It is the aim of public service regulation (apart from the economic level) to achieve or to defend a certain interest of society. (But) it is extremely difficult to define the regulatory activities of the state, because they hide a number of pitfalls and risks...

It is even more problematic to define the interest of society - to ensure ideological plurality in the media. The problem is that ideological plurality is not always a synonym for the plurality of ownership. In other words, the concentration of ownership in the media does not always mean an attack on the freedom of access to information and on the dissemination of information.

On the contrary, often the so-called fight for freedom to disseminate information is nothing less than a struggle waged by the economically weaker elements against stronger owners. It is a struggle for a niche in the market.

And public service regulation of the media has nothing at all to do with defending the interests of society. Such interference in the media is only an instrument for pushing through the economic interest of private business players.

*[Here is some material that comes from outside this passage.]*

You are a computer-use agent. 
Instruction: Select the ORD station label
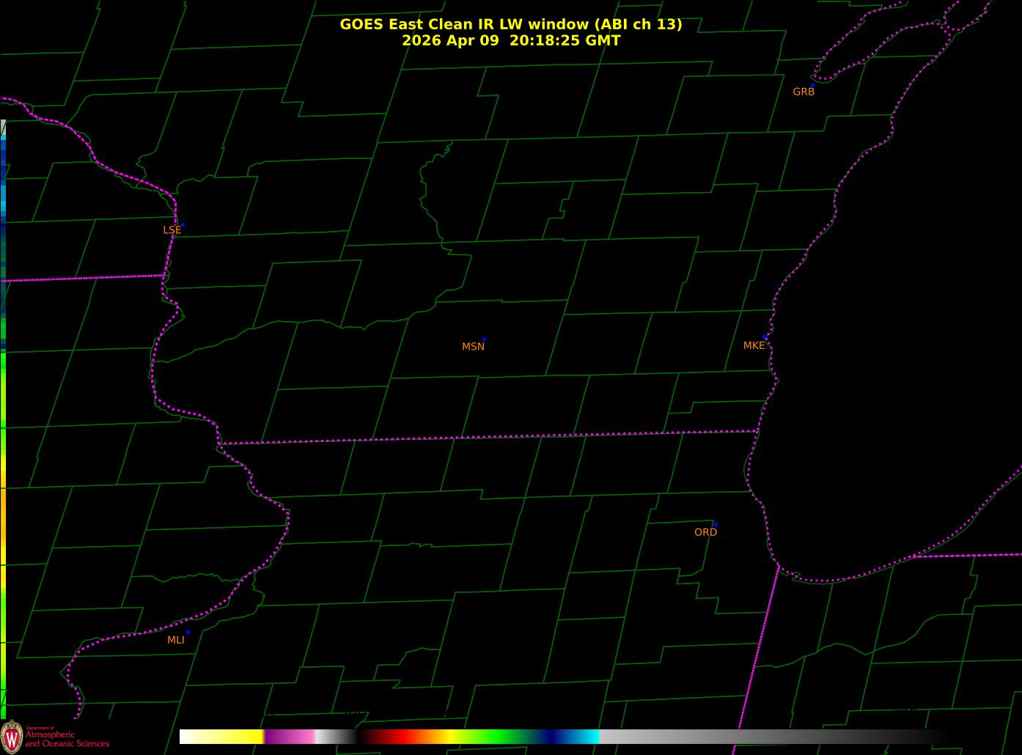705,532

When we speak about regulation when defending a certain interest of society, a question arises whether, for instance, the right to reply is an overstepping of the bearable (limit) of regulation or whether, on the other hand, such a right is a correct intercession in the sense of levelling the field between those who write and those who are being written about.

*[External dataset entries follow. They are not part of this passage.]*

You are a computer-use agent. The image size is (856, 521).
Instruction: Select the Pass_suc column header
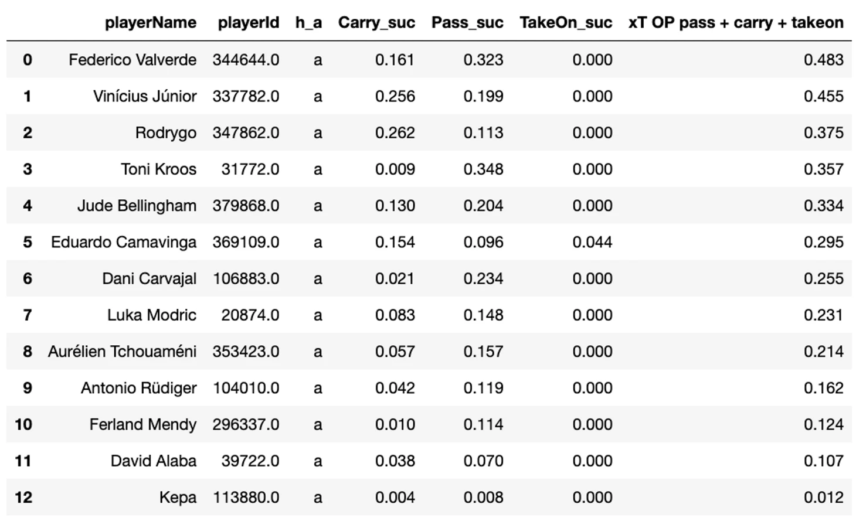[467, 23]
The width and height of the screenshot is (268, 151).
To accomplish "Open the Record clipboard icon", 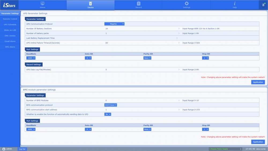I will [x=139, y=3].
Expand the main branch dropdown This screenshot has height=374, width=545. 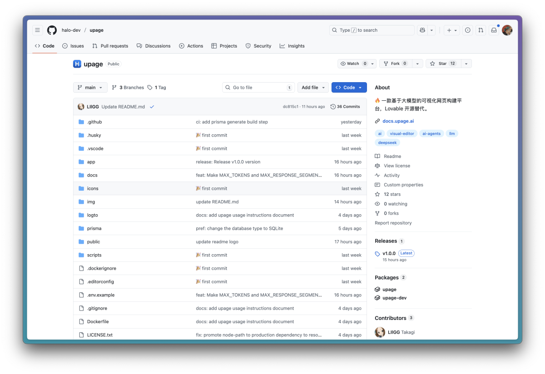click(90, 88)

Hence this is not an assault on the freedom of the media but it is a question whether this inequality (between those who write and those who are being written about) and the consequences following from it are to be tackled by law or only by the courts."

Langer's words reveal everything that is wrong with the political approach to the media in the Czech Republic today.

Jan Culik, 10 July 1999

The author is the publisher of the Czech Internet daily Britske listy.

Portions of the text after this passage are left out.